══ GIVEN ENTRIES

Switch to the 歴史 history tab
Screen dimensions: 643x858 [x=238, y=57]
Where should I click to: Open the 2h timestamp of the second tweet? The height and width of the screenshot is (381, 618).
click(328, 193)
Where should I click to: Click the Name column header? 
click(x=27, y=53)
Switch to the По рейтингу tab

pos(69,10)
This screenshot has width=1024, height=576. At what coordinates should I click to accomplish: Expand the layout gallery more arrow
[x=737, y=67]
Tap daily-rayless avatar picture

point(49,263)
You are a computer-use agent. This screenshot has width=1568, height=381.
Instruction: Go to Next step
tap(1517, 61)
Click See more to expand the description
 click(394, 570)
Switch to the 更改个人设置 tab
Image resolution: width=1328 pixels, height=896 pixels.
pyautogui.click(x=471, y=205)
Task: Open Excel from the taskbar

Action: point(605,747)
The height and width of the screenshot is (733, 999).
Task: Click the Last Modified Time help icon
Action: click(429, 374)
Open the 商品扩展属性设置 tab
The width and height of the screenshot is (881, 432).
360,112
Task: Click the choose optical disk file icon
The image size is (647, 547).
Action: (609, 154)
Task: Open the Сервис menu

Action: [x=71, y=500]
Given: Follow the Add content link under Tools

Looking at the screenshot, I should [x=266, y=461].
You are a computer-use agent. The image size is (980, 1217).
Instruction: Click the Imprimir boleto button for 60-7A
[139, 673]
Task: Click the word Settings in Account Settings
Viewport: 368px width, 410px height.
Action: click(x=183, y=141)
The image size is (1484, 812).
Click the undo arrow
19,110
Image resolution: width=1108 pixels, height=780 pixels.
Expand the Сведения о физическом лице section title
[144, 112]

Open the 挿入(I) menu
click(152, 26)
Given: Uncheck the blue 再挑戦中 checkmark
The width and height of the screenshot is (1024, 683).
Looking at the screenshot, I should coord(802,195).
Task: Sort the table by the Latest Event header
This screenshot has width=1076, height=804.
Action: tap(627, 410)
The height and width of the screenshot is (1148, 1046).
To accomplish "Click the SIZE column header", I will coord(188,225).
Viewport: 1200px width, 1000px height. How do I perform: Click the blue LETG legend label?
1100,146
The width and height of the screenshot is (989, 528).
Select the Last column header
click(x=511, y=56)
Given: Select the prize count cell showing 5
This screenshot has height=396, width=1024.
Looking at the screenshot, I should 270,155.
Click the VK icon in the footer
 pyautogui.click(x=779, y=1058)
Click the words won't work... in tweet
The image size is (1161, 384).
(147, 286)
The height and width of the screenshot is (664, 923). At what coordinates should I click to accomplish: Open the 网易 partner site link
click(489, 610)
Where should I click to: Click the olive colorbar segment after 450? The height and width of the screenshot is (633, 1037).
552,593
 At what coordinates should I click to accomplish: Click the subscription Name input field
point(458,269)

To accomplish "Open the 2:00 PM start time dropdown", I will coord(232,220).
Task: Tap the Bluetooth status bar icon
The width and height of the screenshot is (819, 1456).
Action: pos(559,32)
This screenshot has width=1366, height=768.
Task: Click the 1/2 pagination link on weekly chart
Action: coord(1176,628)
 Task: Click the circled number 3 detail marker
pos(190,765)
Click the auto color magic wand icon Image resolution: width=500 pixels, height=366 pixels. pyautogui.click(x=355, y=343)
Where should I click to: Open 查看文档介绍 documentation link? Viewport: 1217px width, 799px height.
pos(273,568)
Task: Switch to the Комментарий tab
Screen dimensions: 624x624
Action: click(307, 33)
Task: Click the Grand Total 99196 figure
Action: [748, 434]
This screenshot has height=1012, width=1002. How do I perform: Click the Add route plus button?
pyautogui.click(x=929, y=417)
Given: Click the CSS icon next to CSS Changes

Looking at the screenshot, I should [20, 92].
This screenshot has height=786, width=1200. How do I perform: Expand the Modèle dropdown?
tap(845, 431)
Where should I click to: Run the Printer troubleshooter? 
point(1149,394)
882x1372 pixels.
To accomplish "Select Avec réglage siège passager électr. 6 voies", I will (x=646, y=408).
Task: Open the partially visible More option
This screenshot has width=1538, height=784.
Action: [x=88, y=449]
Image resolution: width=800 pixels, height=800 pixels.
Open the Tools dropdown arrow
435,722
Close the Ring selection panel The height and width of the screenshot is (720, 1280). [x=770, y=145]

════

• **WHAT THE EXERCISE ASKS**
Each line above that includes "agent" should be shown.

• **ANSWER FOR THIS EXERCISE**
You are a computer-use agent. This screenshot has width=1568, height=381.
You are a computer-use agent. The image size is (980, 1217).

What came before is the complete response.